The Mexican Grand Prix, which is scheduled to take place Oct. 29, will go on as planned in Mexico City despite the 7.1-magnitude earthquake that ravaged parts of the city this week.
“A review of the facilities of the Autodromo Hermanos Rodríguez was conducted today by certified experts and supervisors of the site,” facility officials said in a statement Wednesday, adding no “structural damage” was found either on the track or the buildings that surround it. “So, the Autodromo is able to receive the third edition of the Formula 1 Grand Prix of Mexico.”
The earthquake, centered just outside of Mexico City, resulted in the deaths of at least 217 people, including at least 86 in Mexico City. Many of the deaths were caused by collapsed or partly collapsed buildings, which included 44 buildings in the Mexican capital. One building had housed a school, which collapsed in the Villa Coapa neighborhood. It, like the track, is located in the southeastern part of the city.
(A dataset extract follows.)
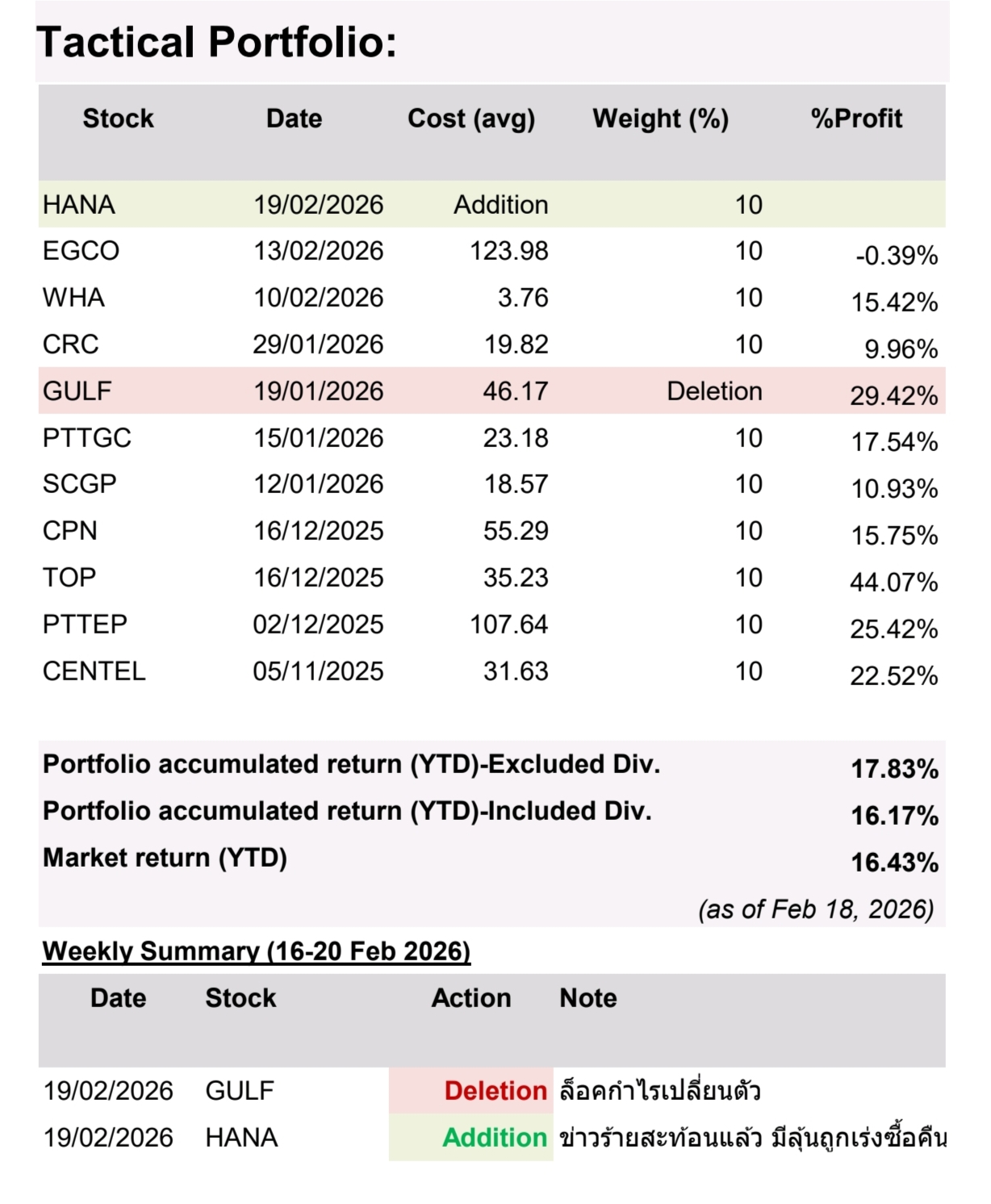
Task: Select TOP's 44.07% profit figure
Action: 894,583

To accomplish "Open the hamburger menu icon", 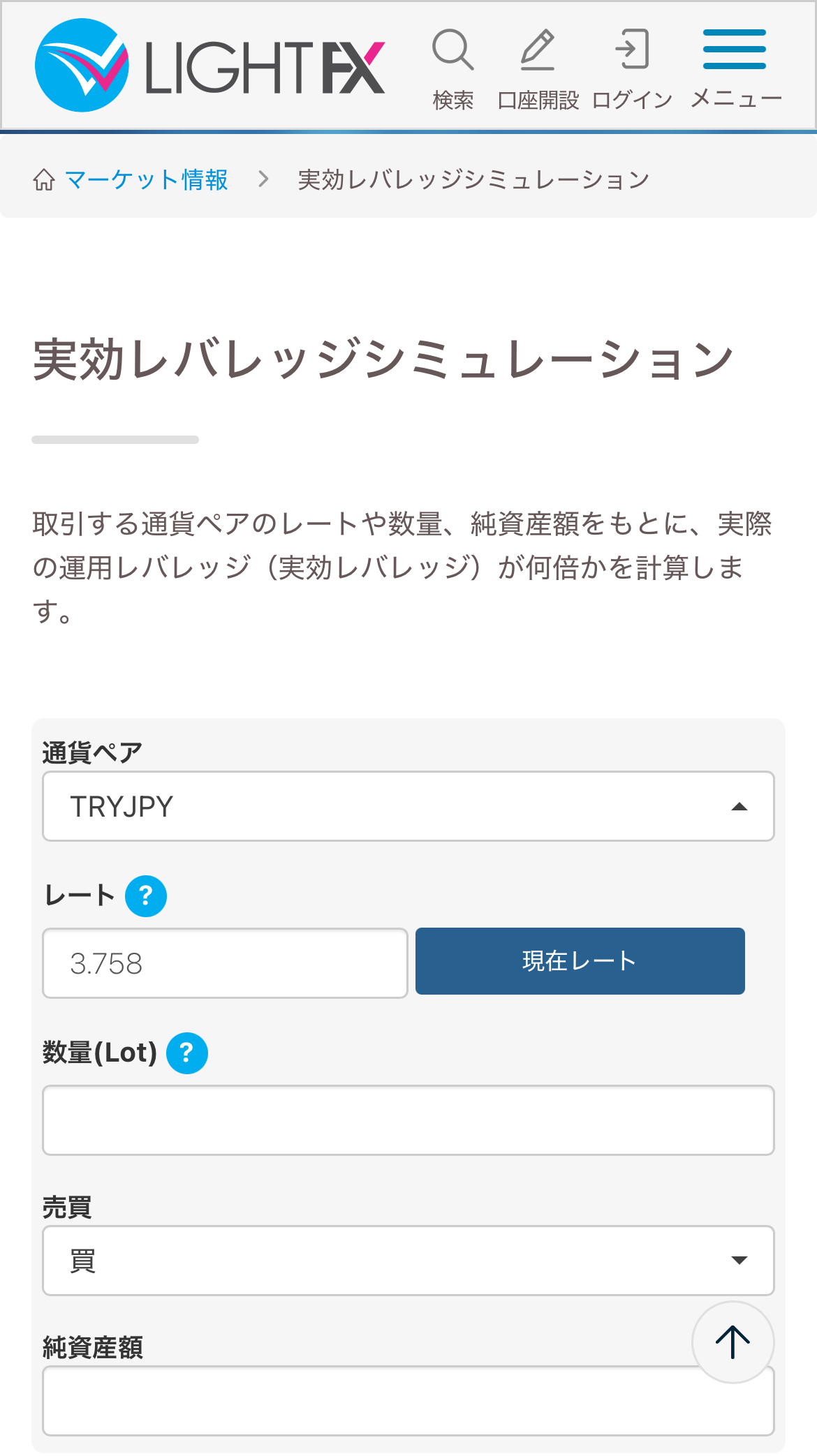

In response to the tragedy, Mexican F1 driver Sergio Perez launched a fundraiser to help earthquake victims.
“I’m deeply concerned about what my country is living,” the 27-year-old said in an Instagram post Wednesday. “It’s time to be united.”
Autodromo Hermanos Rodríguez agreed with Perez’s message, noting in their statement this week, “We are united in solidarity … and our hearts go out especially to those who have lost a loved one or had their property damaged.”
“The Mexican people, in times like this, we bring ourselves together and we know how to move on,” the track’s head of marketing Rodrigo Sanchez told ESPN this week. “It’s important to show our unity, not only among ourselves but to the world.”
This will be the third year in a row that Mexico has hosted a Formula 1 race. Nico Rosberg and Lewis Hamilton won the event in 2015 and 2016, respectively.